Sukses

Atasi Dampak Pencemaran Sungai dengan Konsep Green Company dalam Produksi Fesyen

Green company merupakan keharusan bagi perusahaan dalam skala apapun saat ini.

Liputan6.com, Jakarta - Banyaknya pelaku usaha khususnya UMKM yang tidak menaruh perhatian terhadap proses produksi memberikan dampak negatif terhadap lingkungan sekitarnya.

Pencemaran sungai oleh limbah cair merupakan salah satu contoh ketidakpedulian pelaku industri terhadap pelestarian alam.

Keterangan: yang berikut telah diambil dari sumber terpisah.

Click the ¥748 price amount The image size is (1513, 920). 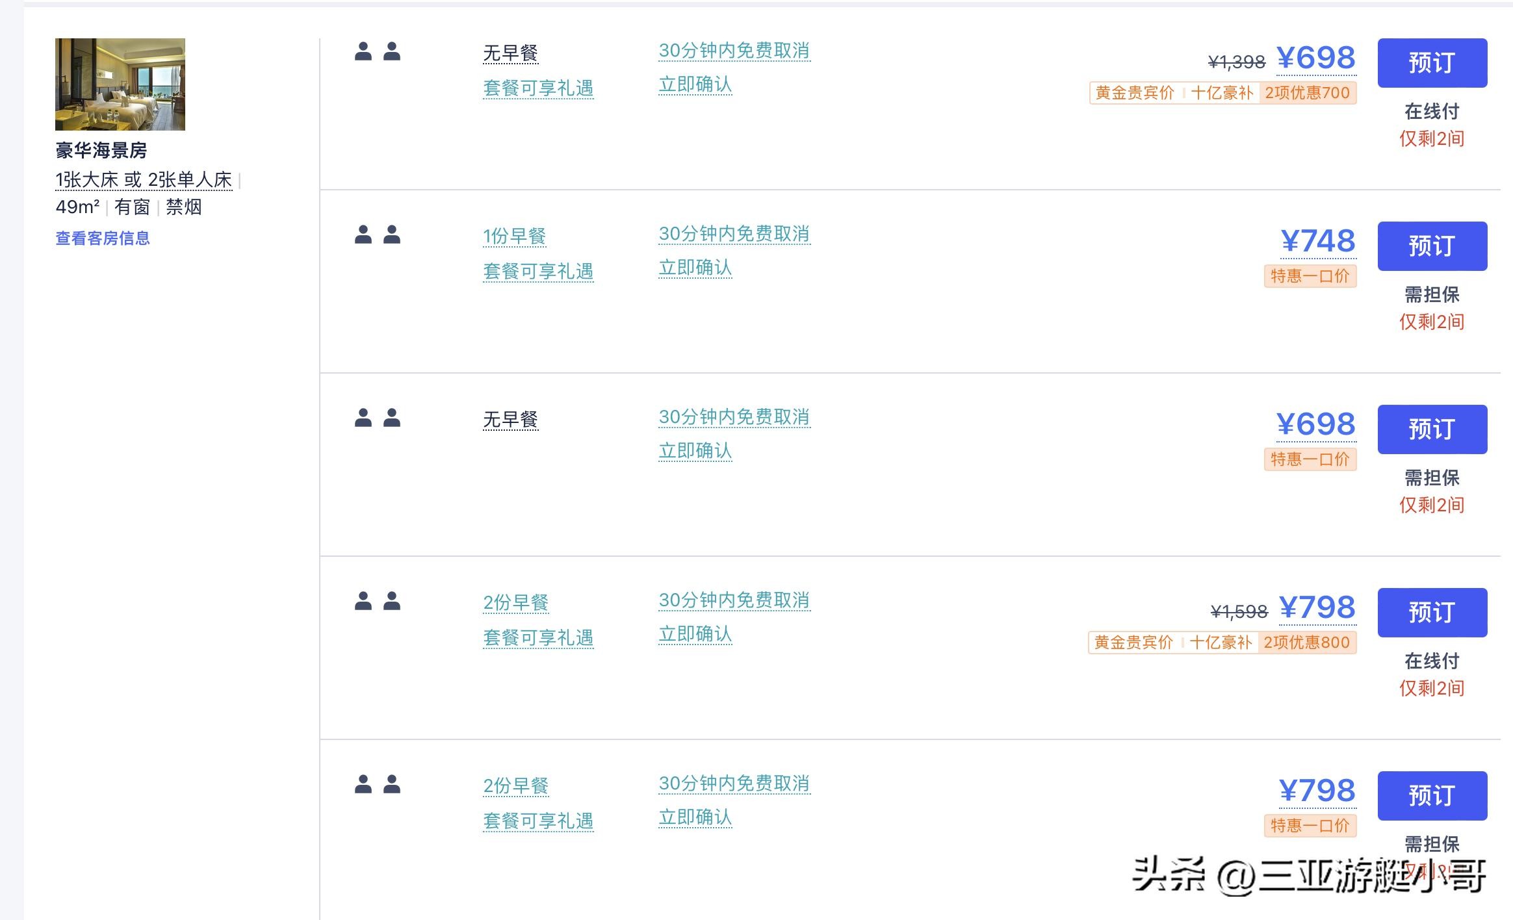[x=1317, y=242]
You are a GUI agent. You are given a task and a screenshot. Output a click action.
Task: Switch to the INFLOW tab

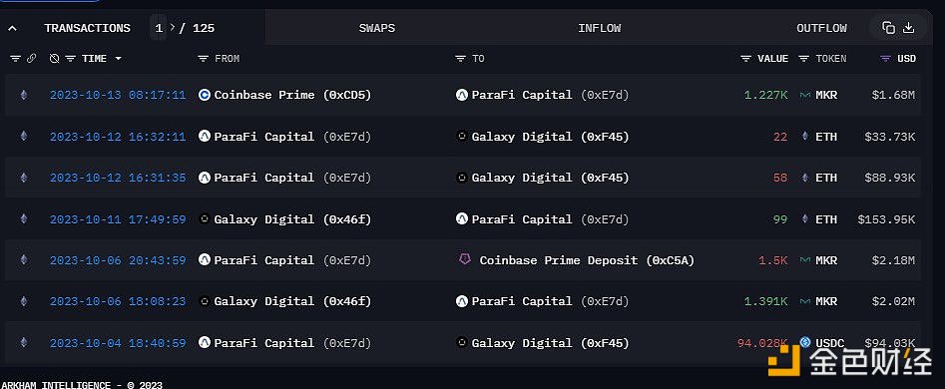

Di Jawa Barat misalnya, sungai Cilamaya, Cileungsi dan Citarum merupakan objek yang telah tercemari oleh limbah domestik dan limbah industri oleh pelaku usaha baik skala korporasi maupun menengah.

Selain merusak lingkungan, pelaku usaha juga dinilai telah melanggar hukum dan dianggap telah melakukan tindakan pidana. Menurut salah satu pelaku industri fesyen di kota Bandung, Carolina Danella Laksono, sejak awal ia mengusung konsep green company dalam menjalankan usahanya sehingga tidak ada limbah yang dibuang dari hasil produksi pabriknya.

“Setiap hari kami memproduksi ratusan item pakaian. Tentu kalau dilihat dalam kacamata industri, banyak sekali limbah yang kami hasilkan,” tutur pendiri dan CEO Cottonology tersebut pada media.

“Namun karena sejak awal kami berorientasi pada keberlangsungan lingkungan hidup di sekitar pabrik, maka limbah yang kami hasilkan pun bisa didaur ulang sehingga tidak menimbulkan bahaya. Limbah ini merupakan hasil dari celupan benang yang dpintal untuk mendapatkan warna yang sesuai,” sambungnya.

Menurut lulusan University of California, Berkeley, AS ini, green company merupakan keharusan bagi perusahaan dalam skala apapun saat ini.

“Pencemaran yang kami hindari itu ada dua, yaitu saat produksi dan saat produk tersebut digunakan oleh pelanggan kami. Karena kami menggunakan bahan katun organik, maka tidak akan merusak lingkungan baik saat pembuatan maupun perawatan karena tidak membutuhkan bahan kimia,” ujarnya.

Carolina mengatakan, berdasarkan data yang ia peroleh dari The Waste and Resources Action Programme (WRAP), perkembangan industri mode yang begitu cepat mendorong produksi 80 miliar potong kain setiap tahunnya dan tumpukan pakaian senilai Rp2,5 triliun ditemukan di tempat pembuangan sampah.

“Pembuangan bahan tekstil ini jelas dapat melepaskan racun dan emisi metana ke udara. Bahkan serat-serat mikronya bisa masuk ke saluran air. Data tersebut juga memprediksi kalau industri mode nantinya akan menjadi kontributor polusi dua terbesar setelah minyak,” ungkap pengusaha muda lulusan bidang studi ekonomi politik ini.

Carolina pun menegaskan bahwa dalam menjalankan usahanya ia tidak ingin fokus hanya pada pencapaian dari sisi bisnisnya saja, namun juga kontribusi dari sisi sosial dan lingkungan.

“Dari sisi sosial, kami melibatkan banyak sekali penjahit-penjahit lokal di sekitar Bandung. Mereka terdiri dari perajin rumahan, individu atau lepasan. Sedangkan dari sisi lingkungan, kami meminimalisir pencemaran lingkungan zero tolerance sehingga Cottonology menjadi UMKM yang ramah lingkungan,” terangnya.

Cottonology berhasil masuk top selling ranked di platform e-dagang Indonesia seperti Shopee, Lazada, BliBli, Tokopedia dan Zalora. Saat ini produk asli dalam negeri tersebut telah membuka 60 top-up store di 30 kota dan telah menjual lebih dari 400 ribu item pakaian pria di seluruh Indonesia.

“Karena proses produksi kami tangani dari hulu ke hilir, jadi kami bisa memantau dari sisi lingkungannya sehingga benar-benar terjaga dari proses pencemaran. Selain itu, dari sisi bisnis, dampaknya terasa pada harga yang jauh lebih terjangkau sehingga pasar kami masuk ke semua kalangan,” pungkasnya.